Medeski, Martin & Wood, a jazz-fusion trio from Brooklyn, brought some hot funk jams to the Port City Music Hall on the first snowy evening of the year, last Saturday, Dec. 5. The band played without an opener, grooving almost nonstop for three hours with only a twenty minute break in between their two sets.
The band consists of three guys in their forties and an arsenal of instruments large enough to require an 18-wheeler moving truck.
John Medeski, a balding, broad-shouldered man, plays keys. Walled in by a veritable cage of synthesizers, keyboards and a Steinway piano, Medeski hopped around to his different instruments, at times flapping his arms like a giant bird as he jams on two keyboards at once. At other times, he pushed the keys with grand motions that start in his shoulders, mouthing the notes he played, his eyebrows furrowed intently.
While Billy Martin’s drum set was relatively small in comparison, including only two cymbals, Martin had two large tables of handbells, cowbells, tambourines and shakers spread out behind him. When the band was really cooking on an uptempo funk tune, Martin raced around his kit, playing lightning-fast tom fills and drivingly energetic snare backbeats. When the mood was mellower, his style migrated to undulating rhythmic ride patterns and ambient sounds played with hand percussion.

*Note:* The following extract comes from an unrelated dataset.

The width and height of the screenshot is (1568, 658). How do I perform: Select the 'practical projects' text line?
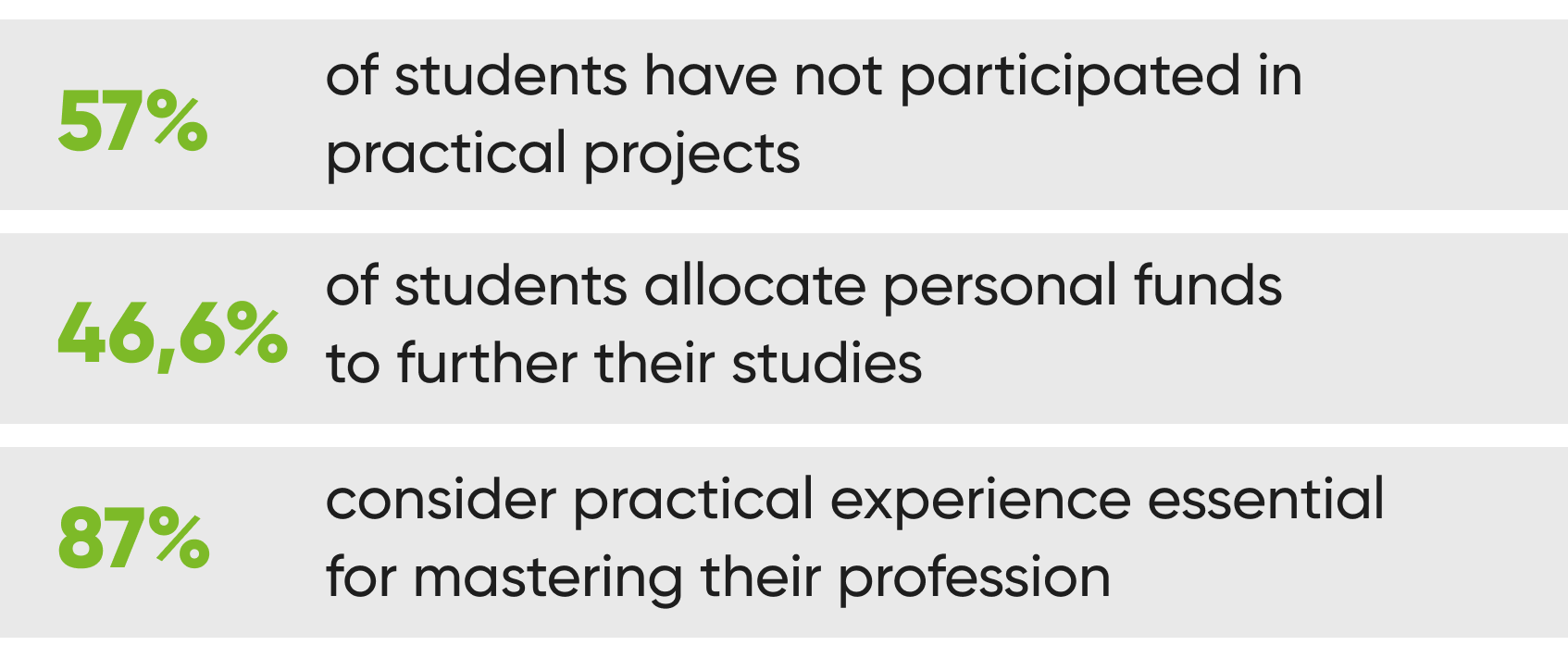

Bassist Chris Wood, a skinny guy with a sly grin and an intense stare, completed the lineup. Standing behind a sea of pedals, Wood played both upright and electric basses, switching relatively frequently to match the band’s constantly changing moods.

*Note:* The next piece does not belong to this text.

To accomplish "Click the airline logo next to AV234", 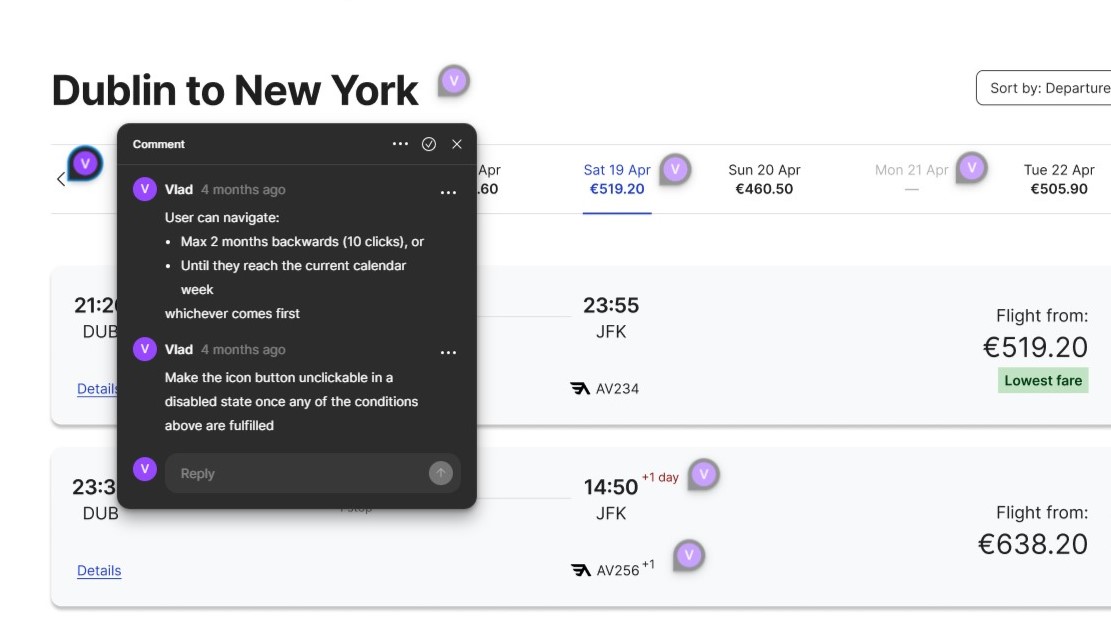I will (580, 389).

Indeed, this variety in the band’s sound is one of the most impressive things about them. They navigated fluidly from atonal, free-form improvisations to hot groove-driven funk tunes to classy jazz waltzes, often doing all of this without stopping. Instead, they’d simmer down to quietly rolling rhythms that slowly transform into new styles. While these transitions often had some element of structure, for the most part, they happened through careful listening and eye contact among the three musicians.

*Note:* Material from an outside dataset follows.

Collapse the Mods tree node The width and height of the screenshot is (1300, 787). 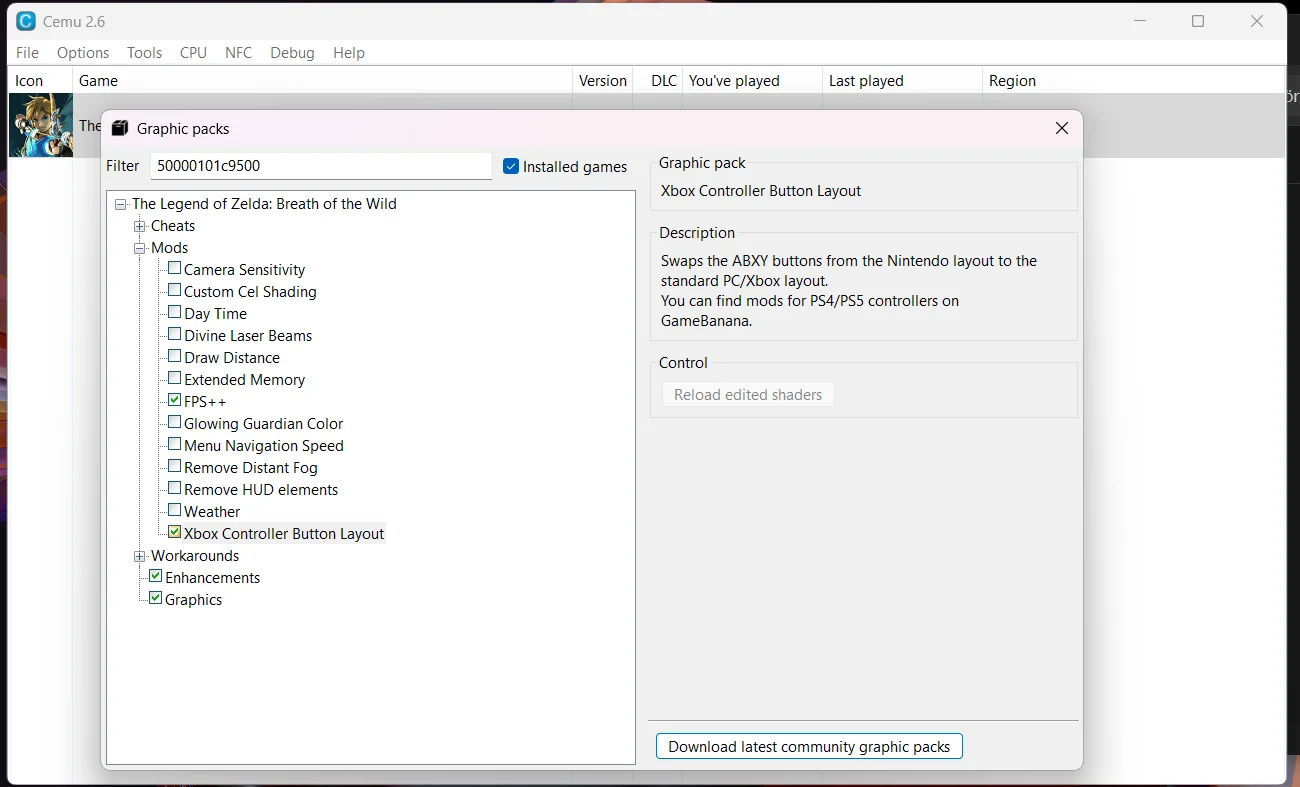pos(140,248)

This ability to communicate seamlessly has been forged over the 18 years the trio has spent playing together. From their origins as an acoustic jazz trio performing around New York City in the early 90s, the band has released 20 records, including an album for children and two recordings with the world-class jazz guitarist John Scofield. The show on Saturday drew a diverse crowd and had everyone from older fans of their traditional jazz tracks to young hippies digging their electric jams.
The show ended with an insanely fast and funky encore, warming up the crowd one last time before we all headed back out into the snowy night.